Reformat 'pretty' xml to one-line entries
 
I have some xml files (actually aiml) which are mostly formatted in a standard xml-style with opening and closing tags which match. The content between the opening and closing tags stretches across multiple lines.
How can I reformat each tag set into one long line? I assume that 'awk' is probably the easiest way to do it, but I'm not particular about using sed or perl if they are easier.

The matching tags are <category> and </category>. It would save an extra step later if all tabs and multiple spaces were normalized to single spaces.

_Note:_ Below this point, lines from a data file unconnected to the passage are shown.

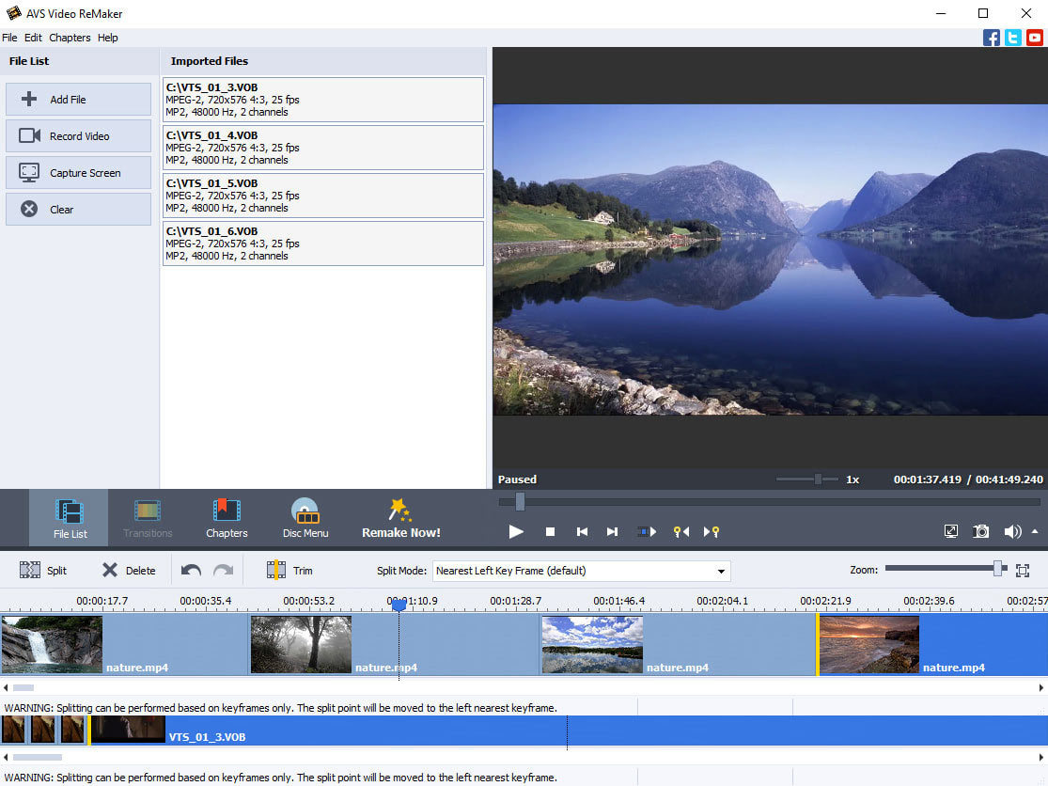Open the Edit menu
The image size is (1048, 786).
point(33,38)
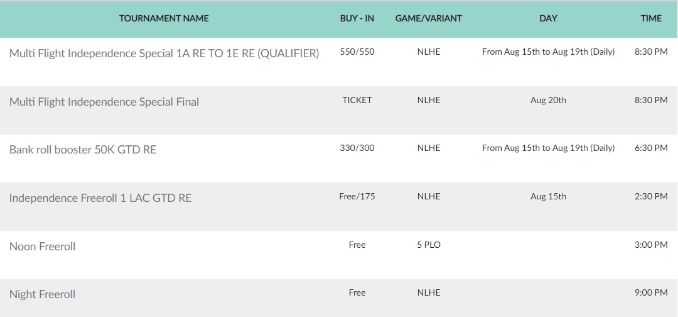Click the 2:30 PM time cell

tap(651, 197)
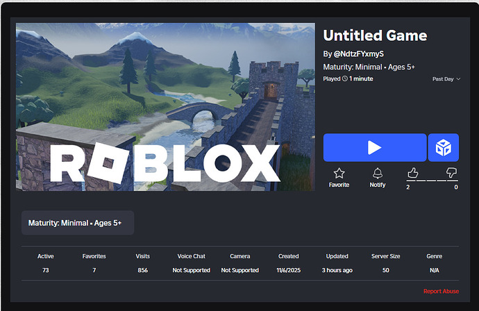This screenshot has height=311, width=479.
Task: Click the like/dislike vote ratio bar
Action: point(432,180)
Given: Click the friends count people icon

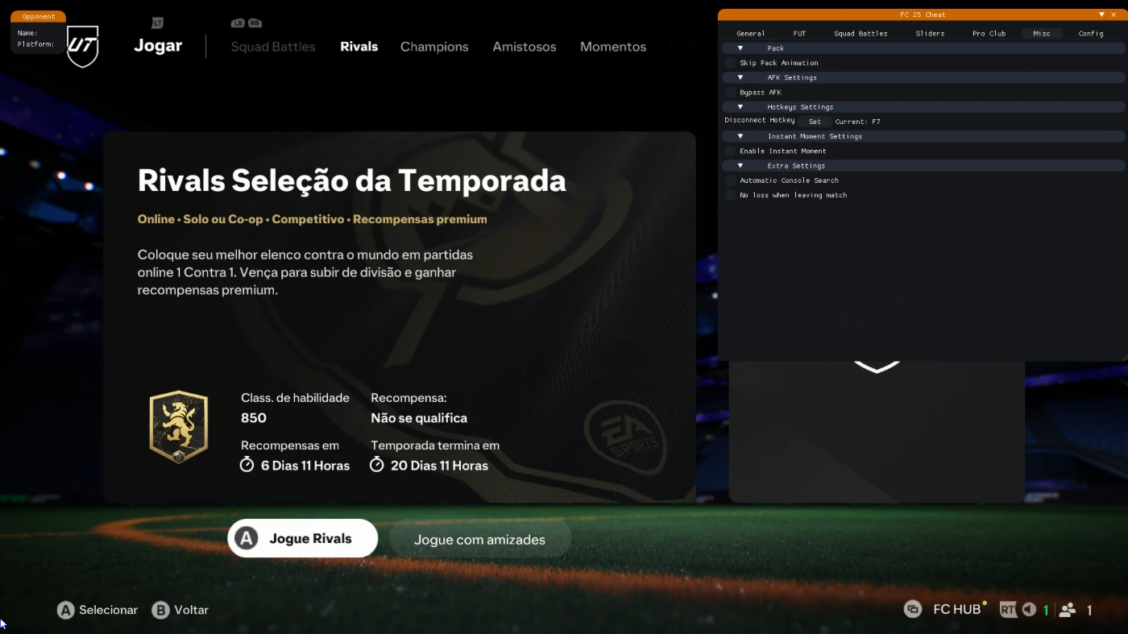Looking at the screenshot, I should 1068,610.
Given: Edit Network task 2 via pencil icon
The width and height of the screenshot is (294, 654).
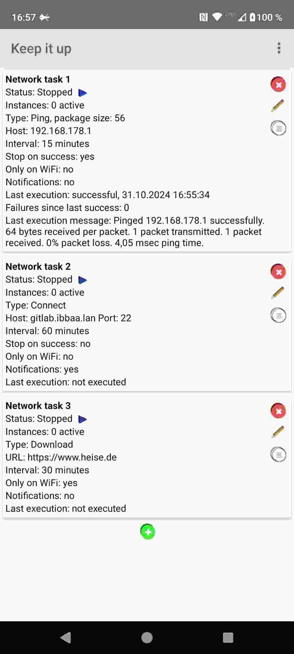Looking at the screenshot, I should tap(278, 293).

For instance, something like this:
Code:

<category>
    <pattern>TEXT </pattern>
    <template>TEXT  </template>
</category>

should come out like this:
Code:

<category><pattern>TEXT </pattern><template>TEXT </template></category>
I have several more operations to do on each tag-set, but they can all be done easier on line-by-line basis, so I'd like to do the above first.
Anybody know any good one-liners?

brianmcgee 06-23-2008 01:39 PM

Code:

# xmllint --noblanks file.xml > unpretty.xml
Make it pretty again:

Code:

# xmllint --format unpretty.xml > pretty.xml

gnashley 06-23-2008 04:34 PM

I hadn't heard of xmllint. I tried it, but it doesn't do exactly what I want. It strips out all white space. I need to preserve white space, but only as single spaces.
Also, my goal is to transform the whole document into non-xml code.
Let me restate what I want:

Concatenate all text between <category> and </category> into a single line. It doesn't matter if the <category> and </category> tags are stripped off as well. Because the spacing of the original documents is quite irregular, I can't seem to come up with a dependable combination of substitutions using sed. I'm pretty sure that awk is gonna be the best for this. I'm still going to do several more steps on each line which can be handles with (mostly) simple substitutions.
Here's another example of how messed up the input file can be:
Code:

<category>
    <pattern>TEXT </pattern>
    <template>TEXT  </template>
  </category>              <category>
<pattern>TEXT </pattern>
              <template>TEXT  </template>
</category>

Again, that should come out something like this:

Code:

<category> <pattern>TEXT </pattern> <template>TEXT </template> </category>
<category> <pattern>TEXT </pattern> <template>TEXT </template> </category>

tabs and multiple spaces should be reduced to single spaces, but I can do that afterwards, too.


All times are GMT -5. The time now is 12:28 PM.